Winner: Dante’s Peak
Needlessly-Stupid Supporting Characters - What disaster movie would be complete without these laughably daffy dumbasses, a tradition dating back to Airport? We love ‘em. Such characters usually fall under four categories:
- One whose greed outweighs any potential danger, at least until disaster strikes. Then they’re mostly concerned with saving their own ass.
- One who exists to perpetually poo-poo any potential solution by our hero.
- One who has an insanely-misguided idea of what’s truly important at the time of the disaster.
- One who refuses to believe there’s even a problem, despite ominous, overwhelming evidence that a catastrophe is immanent.
- The greedy chopper pilot who agrees to fly folks to safety if they’re willing to pay.
- The obnoxiously stubborn grandmother who refuses to believe her beloved mountain will kill her, even after the peak has exploded and shot billions of tons of earth into the sky, blotting out the sun. We’re supposed to feel sad when she dies, but because she’s been nothing but a pain-in-the-ass, I can’t imagine a single tear was ever shed for her.
- Pierce Brosnan’s boss, who spends most of the film telling him to stop being Chicken Little because it will cause a panic and ruin tourism.
- The phenomenally stupid white cop whose barely-contained racism has him more concerned with keeping a young black man in custody (guilty of voicing an opinion) than the relentless tide of lava rolling up Wilshire Blvd. Later, this cop finally releases his prisoner, who in-turn starts assisting the police in building a barricade to stop the lava.
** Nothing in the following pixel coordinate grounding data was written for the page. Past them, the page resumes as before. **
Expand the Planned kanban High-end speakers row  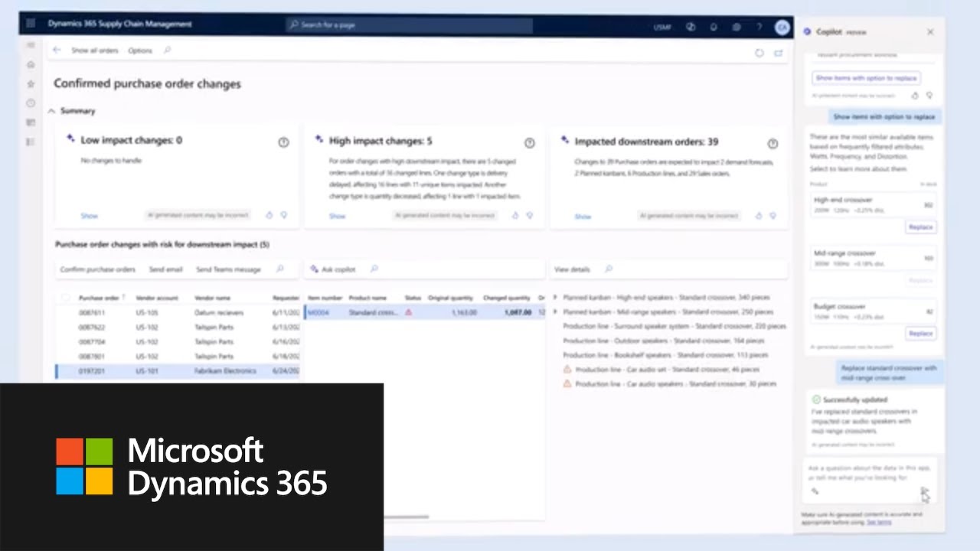(556, 298)
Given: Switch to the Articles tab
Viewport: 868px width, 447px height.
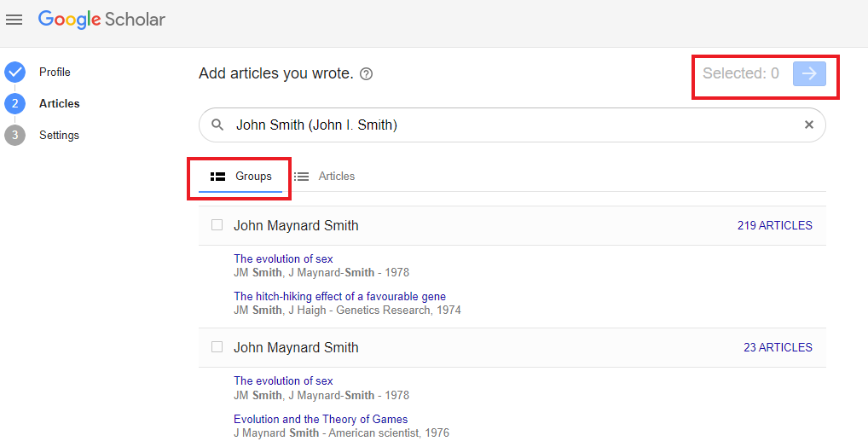Looking at the screenshot, I should (x=324, y=177).
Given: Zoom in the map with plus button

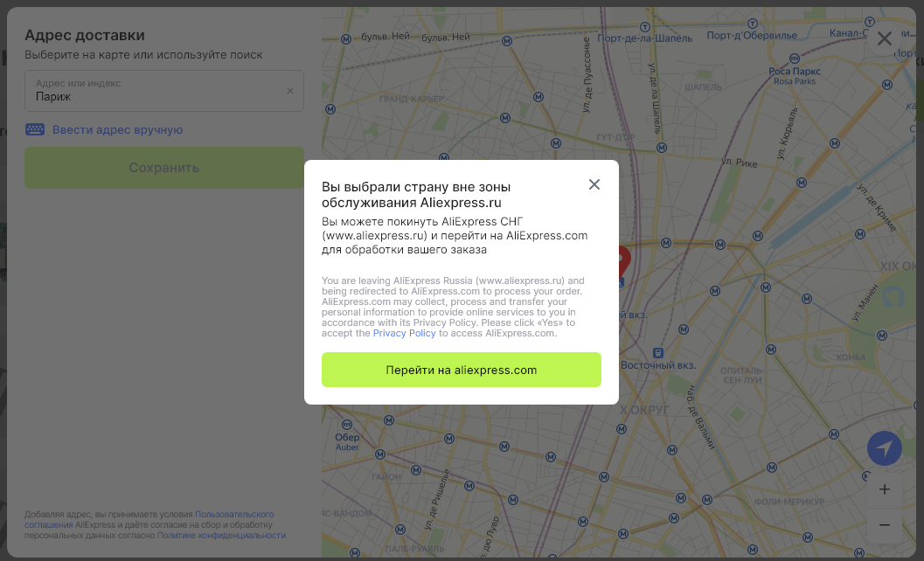Looking at the screenshot, I should 884,489.
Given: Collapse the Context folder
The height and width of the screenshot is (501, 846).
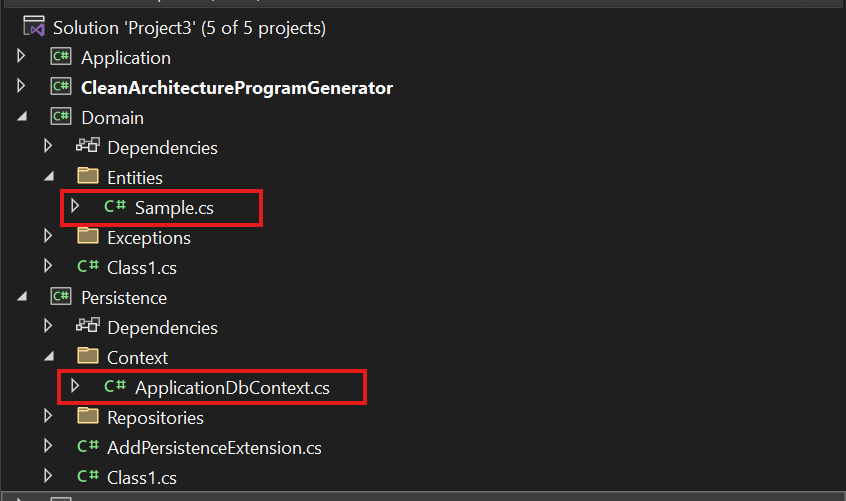Looking at the screenshot, I should tap(49, 356).
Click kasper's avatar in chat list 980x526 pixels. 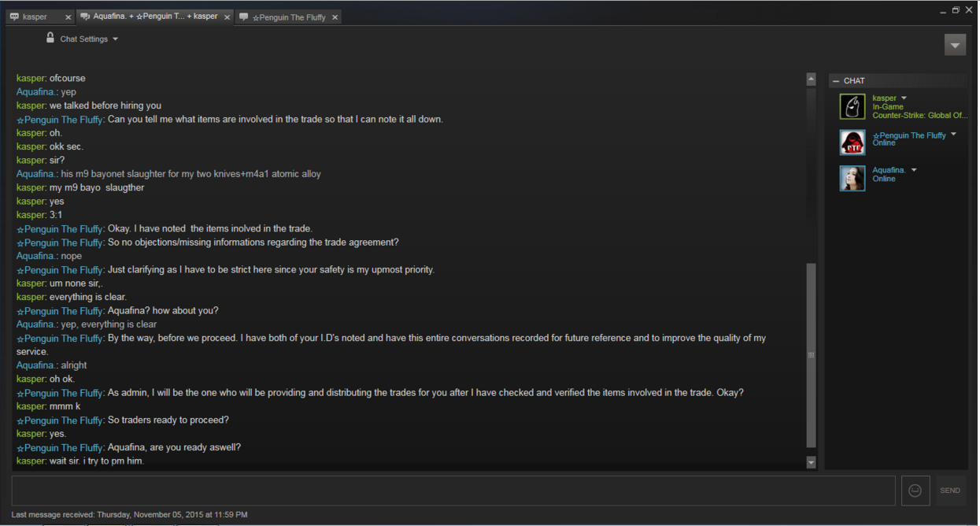852,106
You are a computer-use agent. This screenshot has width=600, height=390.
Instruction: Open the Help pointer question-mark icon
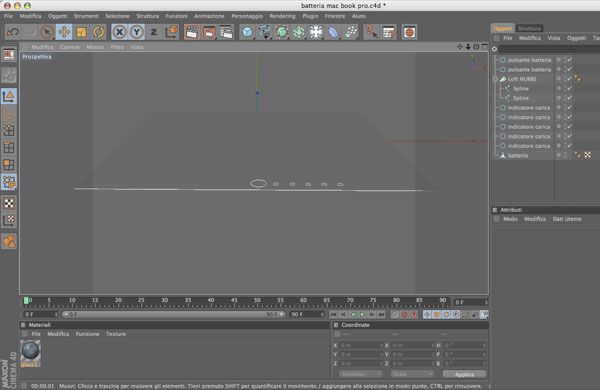click(371, 32)
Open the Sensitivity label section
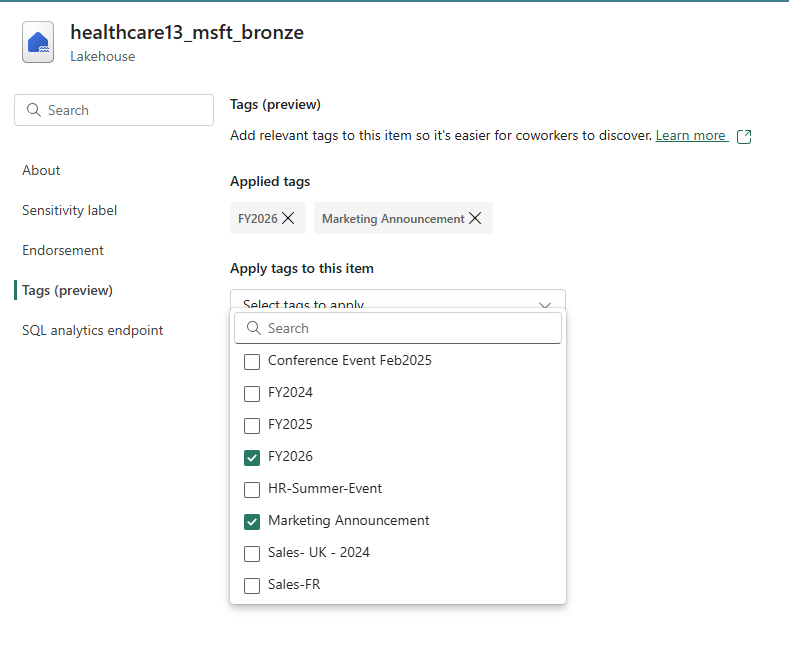 pos(69,210)
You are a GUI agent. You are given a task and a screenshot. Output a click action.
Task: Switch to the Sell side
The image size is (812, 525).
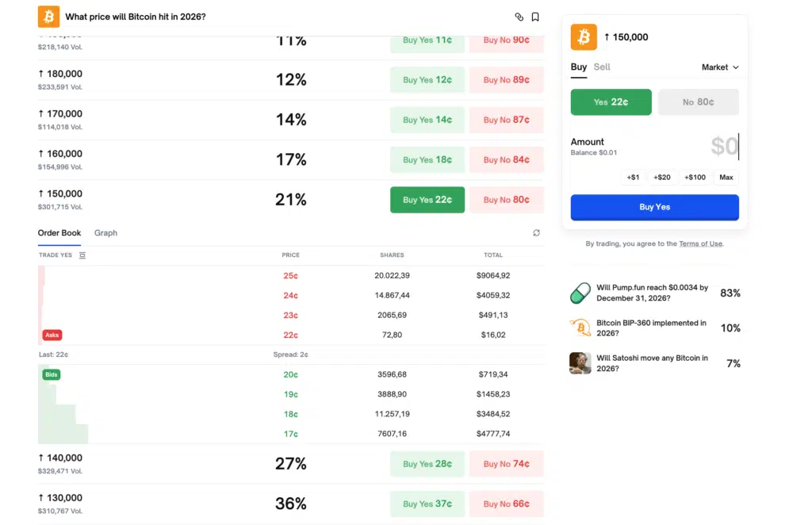[x=602, y=67]
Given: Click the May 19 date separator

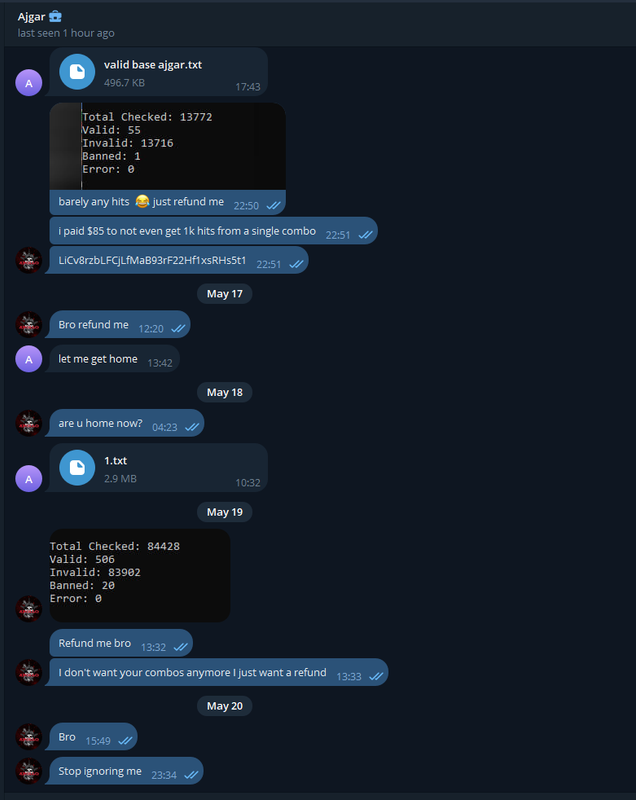Looking at the screenshot, I should click(x=224, y=512).
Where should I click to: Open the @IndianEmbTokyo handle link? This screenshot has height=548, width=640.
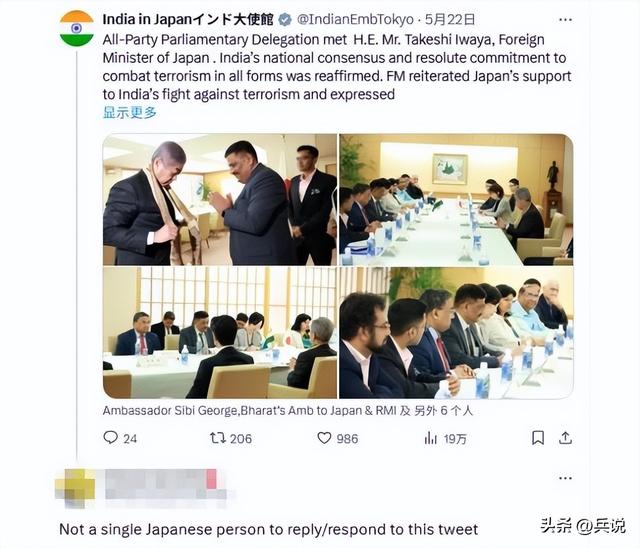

Afterwards, they give each other a final gaze of new-found respect. This laughably out-of-place message of racial tolerance - See…we can all get along if we try! - is presented with the subtlety of a sledgehammer.
Children In Peril - A disaster movie staple since the 70s…kid characters whose only purpose is to put themselves in immediate danger after doing something really dumb, so the hero must risk his own life to save their dumb asses. With rare exception (like The Swarm), they always survive (swelling music; teary hugs), even though they’re often so sickeningly cute or loud & obnoxious that they don’t deserve to. Dante’s Peak has two of these stupid kids, a brother and sister who decide to drive up the mountain during the eruption to rescue their stubborn grandmother. But hey, at least they’re mostly likable. Not so with Volcano, in which Jones' flippant, eye-rolling teenage daughter suddenly becomes a helpless, quivering idiot when disaster strikes, only to inexplicably become heroic during the final act (doing something foolish so she can be rescued by Dad).
Winner: Dante’s Peak
|"Dandruff? But I use Head & Shoulders every day!"|
Winner: Dante’s Peak, simply because it’s a recurring character throughout the film. Volcano’s dog-in-peril shows up for two minutes, and is one of those squeaky tiny dogs old ladies like to carry around in their purses. I hate those.
Daffy Dialogue -
Kelly Roark: Paper beats rock, but scissors beat paper.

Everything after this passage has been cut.